Earlier this week, the teen was given a standing ovation at a Turning Point USA conference in Phoenix where panelists talked about the 2020 shootings in Kenosha, Wisconsin. Rittenhouse was acquitted on all charges stemming from the incident after arguing he acted in self-defense.
During the event, Rittenhouse suggested that people should “be on the lookout” for a possible lawsuit against certain media outlets that he believes misconstrued the events in Kenosha, the NY Post reported.
Last month, a jury found Rittenhouse not guilty in the deaths of Joseph Rosenbaum and Anthony Huber and the wounding of Gaige Grosskreutz.
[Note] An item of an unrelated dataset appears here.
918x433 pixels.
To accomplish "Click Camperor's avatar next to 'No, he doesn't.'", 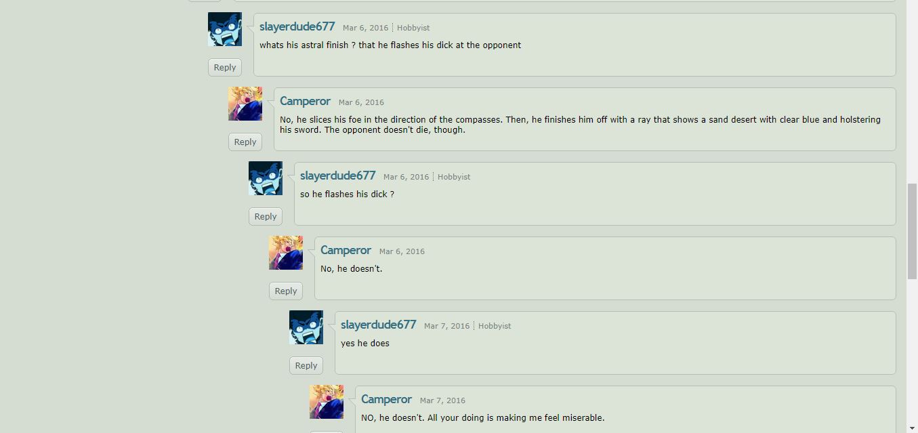I will [286, 253].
The shooting occurred during nights of violence, protests, and riots following the officer-involved shooting of Jacob Blake, who had a warrant out for his arrest.
On that night last year, businesses in Kenosha were ransacked and burned after Blake’s shooting, which came several months after an officer was seen kneeling on George Floyd, a convicted felon whose death sparked nationwide unrest, protests, and riots.
The two-week trial captivated the nation’s attention as his defense attorneys said he acted in self-defense, an argument that was corroborated by video evidence. Prosecutors claimed he was the instigator of the violence because he brought a rifle to Kenosha on that night.
If he had been convicted on the most serious charges in the case, he could have faced life in prison.
At one point during the trial, Rittenhouse decided to waive his Fifth Amendment right and testified in his own defense.
“It’s helped me grow a lot, it’s helped me mature,” Rittenhouse said of the trial. “My mentors who have been in my life … they’ve helped make me the person I am today, so thank you for them.”
When asked by Fox News on Tuesday about whether he would do things differently, Rittenhouse said he would.
“[With] what I was dragged through and what I had to go through—to facing life in prison—I wouldn’t say it was worth it,” he said, adding that “hindsight being 20/20.”